— Start TEXT EXTRACT —

City College station is an at-grade light rail station on the Blue Line of the Sacramento RT Light Rail system operated by the Sacramento Regional Transit District. The station is located in an exclusive right-of-way alongside the Union Pacific Railroad's Sacramento Subdivision and a small rail yard, on the campus of Sacramento City College, after which the station is named, in the city of Sacramento, California.

The station is located northeast of Charles C. Hughes Stadium on campus. In addition to serving the college this station also serves William Land Park and Curtis Park. This  wide station provides bus service, drop-off areas, and walkways to the stadium, campus, and parking lots.

The land west of the station has been the site of transit-oriented development community named Crocker Village. The remediated brownfield land was formerly part of a larger Union Pacific rail yard. Early construction includes a bridge over the light rail platform and the remaining rail yard and a 91-unit senior housing development called Curtis Park Court.

Altamont Corridor Express and San Joaquins services are planned to stop at the station when those lines are extended to Sacramento. A new platform will be constructed along the main line to facilitate the commuter rail and inter-city trains. By 2023, the expected start of the new service was 2029.

— End TEXT EXTRACT —

PARTS OF THE EXERCISE:
1. From the station description, list every place the City College station serves.
2. Translate this sentence from the station description into Spanish: "A new platform will be constructed along the main line to facilitate the commuter rail and inter-city trains."

— Start GIVEN DATA —

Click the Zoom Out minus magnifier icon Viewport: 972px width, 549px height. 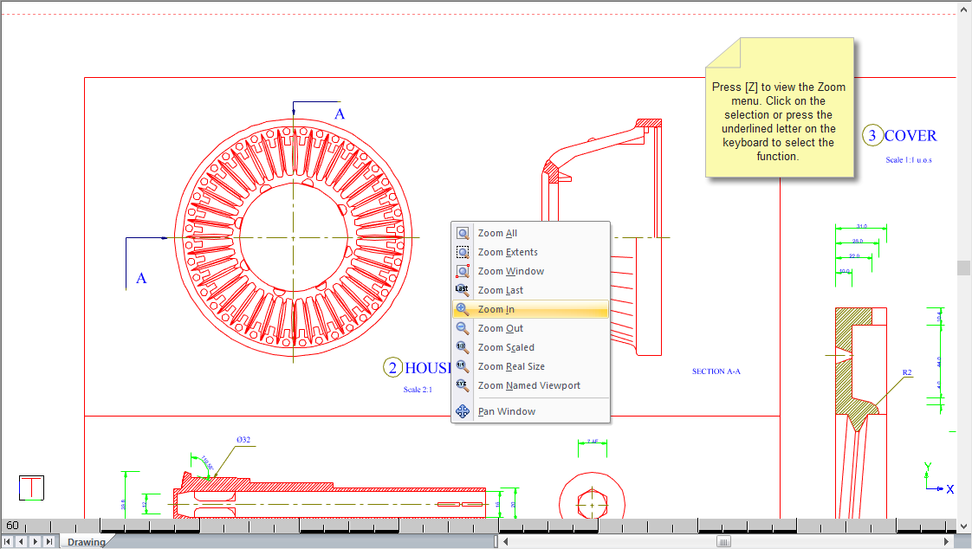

— End GIVEN DATA —

ANSWERS FOR THIS EXERCISE:
1. Sacramento City College, William Land Park, Curtis Park

2. Se construirá un nuevo andén a lo largo de la línea principal para facilitar los trenes de cercanías y los trenes interurbanos.